◆ Stated task 1
In the pull request discussion, which two allocators needed the aliases added to them?
◆ Stated task 2
Reproduce the pull request discussion word for word, starting at "Maybe we could" and continuing up to and including "use the santizers?".

◆ Page excerpt
──────────────────────────────

Remove special case JS function proxying from library_pthread.c

[sbc100]

The normal __proxy method for JS functions works fine in these cases
and avoiding the special cases reduces the dependies of
library_pthread.c which is included in all threaded programs.

[juj]

Why call the builtin_malloc directly and not malloc? Doing that prevents people from providing their own malloc wrappers/implementations?

[sbc100]

Why call the builtin_malloc directly and not malloc? Doing that prevents people from providing their own malloc wrappers/implementations?

The the _builtin aliases are already used in several places, so I don't think this PR changes any requirements. These function (aliases normally) are used in asan/lsan builds when we want to make allocations that are not tracked by the santizers. IIRC, if you want to replace malloc/free in emscripten today, you already need to provide these aliases (we had to add them to both dlmalloc and emmalloc for example).

Maybe we could provide default aliases that are used when the santizers are not enabled, that way folks would only need to include them in their custom allocator if they also want to use the santizers?

[juj]

These function (aliases normally) are used in asan/lsan builds when we want to make allocations that are not tracked by the santizers. IIRC, if you want to replace malloc/free in emscripten today, you already need to provide these aliases (we had to add them to both dlmalloc and emmalloc for example).

Hmm, it looks like there has been an overloaded meaning added to the emscripten_builtin_malloc symbol names.

──────────────────────────────

◆ Extracted records

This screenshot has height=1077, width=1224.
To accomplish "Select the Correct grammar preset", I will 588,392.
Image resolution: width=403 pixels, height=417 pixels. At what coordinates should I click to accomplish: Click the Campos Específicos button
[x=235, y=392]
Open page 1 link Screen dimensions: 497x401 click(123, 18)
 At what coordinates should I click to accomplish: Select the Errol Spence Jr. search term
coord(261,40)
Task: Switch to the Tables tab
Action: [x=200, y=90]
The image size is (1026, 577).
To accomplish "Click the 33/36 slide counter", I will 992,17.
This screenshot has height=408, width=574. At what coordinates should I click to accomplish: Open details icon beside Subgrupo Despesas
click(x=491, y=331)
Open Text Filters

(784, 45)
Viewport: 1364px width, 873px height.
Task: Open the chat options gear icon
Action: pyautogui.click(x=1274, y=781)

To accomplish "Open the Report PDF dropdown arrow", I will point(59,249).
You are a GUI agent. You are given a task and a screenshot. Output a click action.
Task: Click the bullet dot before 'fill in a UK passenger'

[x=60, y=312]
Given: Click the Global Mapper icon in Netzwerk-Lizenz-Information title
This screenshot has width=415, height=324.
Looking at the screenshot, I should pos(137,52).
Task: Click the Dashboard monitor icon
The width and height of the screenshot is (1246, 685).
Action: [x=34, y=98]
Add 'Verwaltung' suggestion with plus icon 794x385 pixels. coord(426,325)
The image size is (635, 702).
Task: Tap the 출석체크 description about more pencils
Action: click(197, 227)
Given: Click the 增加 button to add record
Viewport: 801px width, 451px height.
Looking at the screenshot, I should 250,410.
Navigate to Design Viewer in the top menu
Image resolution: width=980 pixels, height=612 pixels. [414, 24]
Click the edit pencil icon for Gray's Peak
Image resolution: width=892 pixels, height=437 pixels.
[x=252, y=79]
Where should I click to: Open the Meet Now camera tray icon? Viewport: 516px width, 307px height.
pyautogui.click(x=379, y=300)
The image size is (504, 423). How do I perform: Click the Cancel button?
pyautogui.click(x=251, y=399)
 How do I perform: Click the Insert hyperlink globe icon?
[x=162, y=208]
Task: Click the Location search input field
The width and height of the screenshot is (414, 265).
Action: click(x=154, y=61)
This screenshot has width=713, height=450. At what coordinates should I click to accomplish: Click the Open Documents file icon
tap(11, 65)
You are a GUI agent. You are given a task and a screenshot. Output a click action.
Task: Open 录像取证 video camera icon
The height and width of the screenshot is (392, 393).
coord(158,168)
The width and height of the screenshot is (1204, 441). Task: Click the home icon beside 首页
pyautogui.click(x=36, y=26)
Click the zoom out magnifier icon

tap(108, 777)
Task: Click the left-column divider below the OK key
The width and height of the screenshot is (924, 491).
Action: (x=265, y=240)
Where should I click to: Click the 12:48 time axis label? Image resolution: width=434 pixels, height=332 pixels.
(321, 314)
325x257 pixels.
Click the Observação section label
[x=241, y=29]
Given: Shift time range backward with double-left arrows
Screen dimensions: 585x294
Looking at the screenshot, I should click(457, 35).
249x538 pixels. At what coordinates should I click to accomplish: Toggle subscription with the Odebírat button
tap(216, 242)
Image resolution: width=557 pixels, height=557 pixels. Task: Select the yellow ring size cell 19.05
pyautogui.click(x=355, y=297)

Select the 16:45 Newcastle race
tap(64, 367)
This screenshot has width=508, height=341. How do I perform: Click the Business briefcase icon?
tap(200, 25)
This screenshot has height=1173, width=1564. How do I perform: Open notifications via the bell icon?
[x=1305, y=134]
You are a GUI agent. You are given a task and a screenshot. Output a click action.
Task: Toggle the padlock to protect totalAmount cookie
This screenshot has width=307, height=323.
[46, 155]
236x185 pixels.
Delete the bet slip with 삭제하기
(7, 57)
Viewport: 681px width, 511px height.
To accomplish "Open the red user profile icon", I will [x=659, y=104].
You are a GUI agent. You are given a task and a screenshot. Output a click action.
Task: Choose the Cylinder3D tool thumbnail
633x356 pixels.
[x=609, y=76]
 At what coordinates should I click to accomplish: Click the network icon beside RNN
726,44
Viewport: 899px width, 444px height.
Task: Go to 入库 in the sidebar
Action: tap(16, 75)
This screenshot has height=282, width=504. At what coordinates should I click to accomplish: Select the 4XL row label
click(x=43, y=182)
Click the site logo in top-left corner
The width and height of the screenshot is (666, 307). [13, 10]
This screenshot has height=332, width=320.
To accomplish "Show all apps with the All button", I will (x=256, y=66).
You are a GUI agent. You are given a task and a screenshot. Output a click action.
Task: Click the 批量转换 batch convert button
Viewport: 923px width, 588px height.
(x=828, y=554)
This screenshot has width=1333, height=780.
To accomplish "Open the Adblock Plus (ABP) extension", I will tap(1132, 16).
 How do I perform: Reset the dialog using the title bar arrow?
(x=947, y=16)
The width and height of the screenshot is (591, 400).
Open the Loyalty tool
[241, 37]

──────────────────────────────

◆ Expected answer 1
dlmalloc and emmalloc.

◆ Expected answer 2
Maybe we could provide default aliases that are used when the santizers are not enabled, that way folks would only need to include them in their custom allocator if they also want to use the santizers?